伊藤ひであきの視察報告

ろまんちっく村は儲かっている−宇都宮市 2003.06.30

 東京から約100km、北関東の中心都市−宇都宮市は東北新幹線、東北自動車道などが貫通する交通の要衝である。江戸時代には宇都宮藩の城下町として栄えた歴史の街でもある。

 その宇都宮市が平成8年の市制100周年という区切りに取り組んだハード事業が三つある。宇都宮美術館、宇都宮市冒険活動センターそしてこの宇都宮市農林公園「ろまんちっく村」である。
 46haの広大な敷地の中に交流ゾーンと体験ゾーンが交錯しさわやかな空間を作り出している。総事業費1,487百万円、農業構造改善事業として75億円、うち約半分の36億円が国の補助金である。

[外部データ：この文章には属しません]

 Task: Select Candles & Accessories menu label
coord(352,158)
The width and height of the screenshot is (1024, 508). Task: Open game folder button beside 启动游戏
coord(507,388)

市単独事業としては73億円が費やされ用地取得やいこいの広場、つるの里、駐車場等整備に費やされている。

 事業主体は宇都宮市であるが、運営主体は株式会社ろまんちっく村の第三セクターである。

 交流ゾーンの目玉はろまんちっく温泉館と地ビールレストラン、宇都宮物産館である。クア・露天風呂・レストランなどからなる温泉館は50室の宿泊施設も有し絶えず90%以上の回転率であり、宇都宮インターから近いという交通アクセスの利点を生かし信頼できる公共の宿としても人気が高いという。クア施設は年間10万人、露天風呂は200万人、宿泊施設は1万人と開設以来7年間利用者が減らないところが強い。また地域農業者との連携で行われている青空市(野菜・果実などの販売事業)は好評で年間2億円を売るというろまんちっく村の自主事業である。約120人の地元生産農家と連携し地元JAが販売し、鰍まんちっく村が管理している。また、そば処くにもとからのそば打ち会、地ビールの製造販売などメニューは豊富。「新しい農林業振興の拠点を形成」しようという事業コンセプトの具体化でもある。

 体験ゾーンの目玉は市民ふれあい農園(クラインガルテン等)や雑木林を活用した森林浴・散策の広場である四季の森やろまんちっく広場である。

 開園して7年間、毎年来園者が100万人をくだらないという実績がすべてを物語る。その陰にはこのロマンチック村の入場料は無料という英断である。総売上高15億円は公園部門を宇都宮市からの委託料約3億円を含んでの数字であるが、見事に黒字経営となっている。  農林公園構想が具体化されつつあった平成2年にこの地から温泉が湧出したことも幸いしている。

 ドイツのロマンチック街道にならって、栃木県宇都宮市から長野県上田市までの幹線道路をロマンチック街道とし、その出発点であるこの地を「ろまんちっく村」とした取組みは意欲的である。

 豊橋市も資源化センターの余熱利用の一環としてPFI事業との連携も視野に温水プール建設構想が進んでいるが、そもそもこの構想は焼却炉論議のなかから伊藤秀昭が提案した「豊橋環境村構想」とのリンクが前提であったはずであり、温水プール単独では成り立たない話でもある。国道23号豊橋東バイパスの道の駅などとの共用も含め、その成功例が宇都宮にあった。